Format the lines below as a JSON list of strings, one string per line, with blank lines skipped. Leave the pictures out of the answer.

(Given entries)
★ ★ ★ ★ ★ ★ ★
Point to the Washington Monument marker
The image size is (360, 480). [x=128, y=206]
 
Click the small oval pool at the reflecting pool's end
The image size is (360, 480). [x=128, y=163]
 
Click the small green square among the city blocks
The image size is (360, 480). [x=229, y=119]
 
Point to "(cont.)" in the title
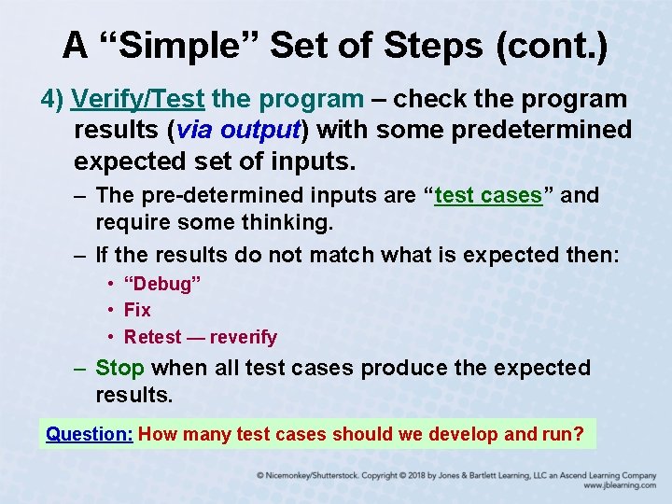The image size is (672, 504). pos(555,45)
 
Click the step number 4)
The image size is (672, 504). pos(52,99)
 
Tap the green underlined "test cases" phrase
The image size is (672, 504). pos(488,196)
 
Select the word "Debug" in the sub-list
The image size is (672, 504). pos(162,283)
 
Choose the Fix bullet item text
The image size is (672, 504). pos(137,310)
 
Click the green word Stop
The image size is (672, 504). pos(119,369)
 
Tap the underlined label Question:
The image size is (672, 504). pos(90,434)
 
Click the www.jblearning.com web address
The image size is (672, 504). pos(620,486)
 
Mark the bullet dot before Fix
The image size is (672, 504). pos(111,310)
★ ★ ★ ★ ★ ★ ★
(Correct answer)
[
  "Point to the Washington Monument marker",
  "The image size is (360, 480). [x=128, y=206]",
  "Click the small oval pool at the reflecting pool's end",
  "The image size is (360, 480). [x=128, y=163]",
  "Click the small green square among the city blocks",
  "The image size is (360, 480). [x=229, y=119]",
  "Point to \"(cont.)\" in the title",
  "The image size is (672, 504). pos(555,45)",
  "Click the step number 4)",
  "The image size is (672, 504). pos(52,99)",
  "Tap the green underlined \"test cases\" phrase",
  "The image size is (672, 504). pos(488,196)",
  "Select the word \"Debug\" in the sub-list",
  "The image size is (672, 504). pos(162,283)",
  "Choose the Fix bullet item text",
  "The image size is (672, 504). pos(137,310)",
  "Click the green word Stop",
  "The image size is (672, 504). pos(119,369)",
  "Tap the underlined label Question:",
  "The image size is (672, 504). pos(90,434)",
  "Click the www.jblearning.com web address",
  "The image size is (672, 504). pos(620,486)",
  "Mark the bullet dot before Fix",
  "The image size is (672, 504). pos(111,310)"
]